Dalla consapevolezza alla decisione di assumere indirizzi di prevenzione antinfortunistica coordinati, destinati ad abbattere le “occasioni del rischio” e, ove questo non risultasse attendibile, ad abbattere il rischio mantenendone sotto stretto controllo la porzione residuale, il passo è tutt’ altro che difficile.

 

Certo, perché ciò si verifichi non si può prescindere da una volontà direzionale decisa a perseguire tale obiettivo, pur percorrendo strade che non siano inutilmente onerose (economicamente parlando), ma lungo le quali ci si deve attendere un commisurato impegno intellettivo.
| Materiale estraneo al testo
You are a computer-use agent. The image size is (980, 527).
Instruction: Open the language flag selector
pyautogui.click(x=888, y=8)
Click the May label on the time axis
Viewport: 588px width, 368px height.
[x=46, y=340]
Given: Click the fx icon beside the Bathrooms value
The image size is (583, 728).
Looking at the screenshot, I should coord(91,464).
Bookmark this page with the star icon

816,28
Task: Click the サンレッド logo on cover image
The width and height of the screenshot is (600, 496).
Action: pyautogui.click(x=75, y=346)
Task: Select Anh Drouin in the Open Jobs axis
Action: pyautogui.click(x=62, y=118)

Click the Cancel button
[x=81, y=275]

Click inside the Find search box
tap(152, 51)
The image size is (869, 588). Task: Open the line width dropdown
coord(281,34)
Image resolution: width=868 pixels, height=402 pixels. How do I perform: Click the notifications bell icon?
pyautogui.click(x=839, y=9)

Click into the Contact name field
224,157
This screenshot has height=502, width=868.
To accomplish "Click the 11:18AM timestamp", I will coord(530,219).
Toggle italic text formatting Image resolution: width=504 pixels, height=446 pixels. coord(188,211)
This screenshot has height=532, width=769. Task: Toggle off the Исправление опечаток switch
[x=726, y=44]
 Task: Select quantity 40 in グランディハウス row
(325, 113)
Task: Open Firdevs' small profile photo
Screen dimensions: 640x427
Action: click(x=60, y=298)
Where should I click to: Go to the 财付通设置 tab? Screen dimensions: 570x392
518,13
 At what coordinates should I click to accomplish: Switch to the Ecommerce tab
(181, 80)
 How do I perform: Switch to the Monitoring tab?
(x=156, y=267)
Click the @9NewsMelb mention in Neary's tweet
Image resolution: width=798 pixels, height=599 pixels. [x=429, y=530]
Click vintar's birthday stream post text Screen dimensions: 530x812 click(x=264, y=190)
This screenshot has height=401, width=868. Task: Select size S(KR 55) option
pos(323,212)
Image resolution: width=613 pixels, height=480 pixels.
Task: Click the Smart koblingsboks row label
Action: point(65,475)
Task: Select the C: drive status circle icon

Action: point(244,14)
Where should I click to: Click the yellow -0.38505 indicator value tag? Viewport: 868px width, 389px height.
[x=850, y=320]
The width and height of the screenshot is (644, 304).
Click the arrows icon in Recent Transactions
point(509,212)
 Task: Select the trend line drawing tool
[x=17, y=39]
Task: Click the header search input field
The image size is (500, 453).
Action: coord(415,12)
Un’organizzazione antinfortunistica deve essere, innanzi tutto, un sistema intelligente, oltre che razionale e coordinato.

 

Da ciò deriva la possibilità, per alcuni dei suoi componenti, di sviluppare una sorta di introspezione antinfortunistica che, partendo da un modello ottimale, assunto come riferimento, sappia evincere – agendo in vari modi e occasioni – la sacche di insufficienza, precarietà e ostacolo al verificarsi di una situazione che, sotto il profilo della sicurezza antinfortunistica, sappia autoregolarsi, mirando a una stabilizzazione o a un miglioramento continuo (ove se ne presentino le occasioni, che non di rado esistono e attendono solo di essere disvelate).